Written problem |
Reproduce word for word the data below, starting with the line that contains "Image resolution: width=974" and going on through the line that contains "[x=151, y=912]", with both of those lines included.

Given information |
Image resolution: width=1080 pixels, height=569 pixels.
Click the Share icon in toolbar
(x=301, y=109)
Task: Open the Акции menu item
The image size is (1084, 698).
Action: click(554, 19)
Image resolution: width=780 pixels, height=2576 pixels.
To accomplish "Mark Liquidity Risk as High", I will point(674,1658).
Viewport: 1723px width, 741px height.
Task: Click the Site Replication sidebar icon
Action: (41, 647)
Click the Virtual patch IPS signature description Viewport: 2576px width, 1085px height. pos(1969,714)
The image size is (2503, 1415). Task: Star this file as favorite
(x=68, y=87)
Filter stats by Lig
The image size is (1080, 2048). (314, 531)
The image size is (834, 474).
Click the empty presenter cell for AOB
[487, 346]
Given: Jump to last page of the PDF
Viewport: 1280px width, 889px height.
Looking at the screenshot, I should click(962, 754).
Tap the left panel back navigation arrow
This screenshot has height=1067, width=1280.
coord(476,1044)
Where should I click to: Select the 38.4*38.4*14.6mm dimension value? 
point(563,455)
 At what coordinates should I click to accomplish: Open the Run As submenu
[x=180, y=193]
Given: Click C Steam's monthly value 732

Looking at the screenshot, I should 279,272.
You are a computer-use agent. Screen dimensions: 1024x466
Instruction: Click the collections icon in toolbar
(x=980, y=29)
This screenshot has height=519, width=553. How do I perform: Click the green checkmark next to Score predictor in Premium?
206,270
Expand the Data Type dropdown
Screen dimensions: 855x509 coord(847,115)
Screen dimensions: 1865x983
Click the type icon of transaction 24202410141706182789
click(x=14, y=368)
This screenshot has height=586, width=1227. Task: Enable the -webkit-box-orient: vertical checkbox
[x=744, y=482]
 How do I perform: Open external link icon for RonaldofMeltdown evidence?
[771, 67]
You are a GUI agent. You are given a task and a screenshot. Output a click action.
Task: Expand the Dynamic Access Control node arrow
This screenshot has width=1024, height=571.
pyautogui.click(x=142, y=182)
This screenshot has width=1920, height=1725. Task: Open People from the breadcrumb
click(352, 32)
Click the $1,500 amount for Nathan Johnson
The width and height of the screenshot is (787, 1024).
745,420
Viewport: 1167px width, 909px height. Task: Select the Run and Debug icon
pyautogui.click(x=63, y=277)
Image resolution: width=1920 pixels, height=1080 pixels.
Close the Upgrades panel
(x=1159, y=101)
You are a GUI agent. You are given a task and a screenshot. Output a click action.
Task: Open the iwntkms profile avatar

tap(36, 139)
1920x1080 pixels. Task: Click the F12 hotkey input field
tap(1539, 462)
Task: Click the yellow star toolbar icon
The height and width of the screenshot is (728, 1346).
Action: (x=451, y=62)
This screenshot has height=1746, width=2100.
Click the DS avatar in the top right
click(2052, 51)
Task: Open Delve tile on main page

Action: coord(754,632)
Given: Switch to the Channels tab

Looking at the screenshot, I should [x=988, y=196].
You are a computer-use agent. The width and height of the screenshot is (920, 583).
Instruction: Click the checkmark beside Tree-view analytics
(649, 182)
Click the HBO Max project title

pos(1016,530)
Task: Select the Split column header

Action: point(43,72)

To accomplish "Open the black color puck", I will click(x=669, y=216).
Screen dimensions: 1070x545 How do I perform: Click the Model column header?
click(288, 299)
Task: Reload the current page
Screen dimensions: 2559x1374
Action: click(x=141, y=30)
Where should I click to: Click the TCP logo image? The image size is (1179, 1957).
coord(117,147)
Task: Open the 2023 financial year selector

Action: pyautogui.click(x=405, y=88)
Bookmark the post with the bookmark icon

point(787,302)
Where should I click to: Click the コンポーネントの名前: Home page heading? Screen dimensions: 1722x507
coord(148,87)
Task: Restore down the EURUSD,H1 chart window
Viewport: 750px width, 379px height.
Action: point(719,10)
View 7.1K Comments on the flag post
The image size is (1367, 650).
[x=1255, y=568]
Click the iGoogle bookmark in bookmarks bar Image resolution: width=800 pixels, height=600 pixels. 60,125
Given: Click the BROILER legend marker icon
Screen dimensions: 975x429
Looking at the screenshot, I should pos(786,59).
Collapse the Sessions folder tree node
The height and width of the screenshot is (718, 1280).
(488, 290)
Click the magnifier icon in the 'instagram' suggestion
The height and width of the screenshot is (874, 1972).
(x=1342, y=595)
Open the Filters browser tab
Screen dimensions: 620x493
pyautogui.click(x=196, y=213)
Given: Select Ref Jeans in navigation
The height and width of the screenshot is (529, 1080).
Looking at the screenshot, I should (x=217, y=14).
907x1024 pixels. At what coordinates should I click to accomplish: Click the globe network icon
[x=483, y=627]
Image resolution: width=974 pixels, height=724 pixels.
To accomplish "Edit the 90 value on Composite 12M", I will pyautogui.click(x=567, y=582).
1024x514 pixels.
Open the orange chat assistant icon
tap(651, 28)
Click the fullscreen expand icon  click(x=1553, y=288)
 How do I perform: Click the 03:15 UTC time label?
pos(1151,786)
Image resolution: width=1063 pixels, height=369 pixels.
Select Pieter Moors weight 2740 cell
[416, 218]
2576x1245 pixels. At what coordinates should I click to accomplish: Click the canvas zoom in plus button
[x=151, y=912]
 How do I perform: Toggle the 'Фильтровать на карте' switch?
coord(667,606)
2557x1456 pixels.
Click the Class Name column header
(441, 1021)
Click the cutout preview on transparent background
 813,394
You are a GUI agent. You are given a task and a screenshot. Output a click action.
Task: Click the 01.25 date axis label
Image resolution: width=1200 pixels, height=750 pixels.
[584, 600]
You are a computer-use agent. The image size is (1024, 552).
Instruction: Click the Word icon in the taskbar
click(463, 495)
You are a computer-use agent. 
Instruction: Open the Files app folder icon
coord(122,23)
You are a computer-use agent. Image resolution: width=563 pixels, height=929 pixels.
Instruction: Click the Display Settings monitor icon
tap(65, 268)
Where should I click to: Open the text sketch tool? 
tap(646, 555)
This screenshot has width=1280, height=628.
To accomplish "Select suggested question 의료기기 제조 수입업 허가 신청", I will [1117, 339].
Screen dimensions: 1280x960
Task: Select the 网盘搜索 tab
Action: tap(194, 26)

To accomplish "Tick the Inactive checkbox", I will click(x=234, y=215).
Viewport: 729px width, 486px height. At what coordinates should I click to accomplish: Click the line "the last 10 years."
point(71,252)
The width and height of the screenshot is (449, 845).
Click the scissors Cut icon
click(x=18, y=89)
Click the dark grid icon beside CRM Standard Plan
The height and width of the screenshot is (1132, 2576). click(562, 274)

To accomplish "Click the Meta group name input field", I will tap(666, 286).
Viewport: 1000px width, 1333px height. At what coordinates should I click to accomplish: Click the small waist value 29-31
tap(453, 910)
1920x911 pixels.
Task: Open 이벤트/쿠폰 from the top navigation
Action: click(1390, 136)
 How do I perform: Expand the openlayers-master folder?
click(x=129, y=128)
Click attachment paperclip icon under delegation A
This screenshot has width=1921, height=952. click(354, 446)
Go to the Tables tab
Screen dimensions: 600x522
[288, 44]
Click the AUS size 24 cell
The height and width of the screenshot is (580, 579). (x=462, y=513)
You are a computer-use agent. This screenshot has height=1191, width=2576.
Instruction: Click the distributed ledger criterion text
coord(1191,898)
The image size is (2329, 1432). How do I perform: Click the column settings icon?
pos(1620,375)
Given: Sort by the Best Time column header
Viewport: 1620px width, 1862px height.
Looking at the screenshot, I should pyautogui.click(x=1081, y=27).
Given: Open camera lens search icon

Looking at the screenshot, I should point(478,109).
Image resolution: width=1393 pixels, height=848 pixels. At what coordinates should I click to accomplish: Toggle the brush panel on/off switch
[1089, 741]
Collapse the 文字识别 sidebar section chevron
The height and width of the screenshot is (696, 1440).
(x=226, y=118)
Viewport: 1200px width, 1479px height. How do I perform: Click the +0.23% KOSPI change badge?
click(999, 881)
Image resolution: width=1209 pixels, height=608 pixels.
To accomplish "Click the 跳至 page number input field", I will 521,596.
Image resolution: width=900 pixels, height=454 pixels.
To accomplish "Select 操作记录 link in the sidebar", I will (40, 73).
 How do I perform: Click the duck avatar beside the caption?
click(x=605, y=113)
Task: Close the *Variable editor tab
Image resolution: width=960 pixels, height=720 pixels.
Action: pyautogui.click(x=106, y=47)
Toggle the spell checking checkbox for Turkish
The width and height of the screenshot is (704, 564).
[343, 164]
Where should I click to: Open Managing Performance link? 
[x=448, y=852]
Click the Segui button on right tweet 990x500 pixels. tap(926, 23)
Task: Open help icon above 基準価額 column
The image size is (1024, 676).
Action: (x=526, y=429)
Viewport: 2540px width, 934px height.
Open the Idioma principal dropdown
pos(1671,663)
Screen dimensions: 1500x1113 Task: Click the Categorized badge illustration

Solved exercise |
Image resolution: width=974 pixels, height=724 pixels.
To accomplish "Edit the 90 value on Composite 12M", I will pyautogui.click(x=567, y=582).
1024x514 pixels.
Open the orange chat assistant icon
tap(651, 28)
Click the fullscreen expand icon  click(x=1553, y=288)
 How do I perform: Click the 03:15 UTC time label?
pos(1151,786)
Image resolution: width=1063 pixels, height=369 pixels.
Select Pieter Moors weight 2740 cell
[416, 218]
2576x1245 pixels. At what coordinates should I click to accomplish: Click the canvas zoom in plus button
[x=151, y=912]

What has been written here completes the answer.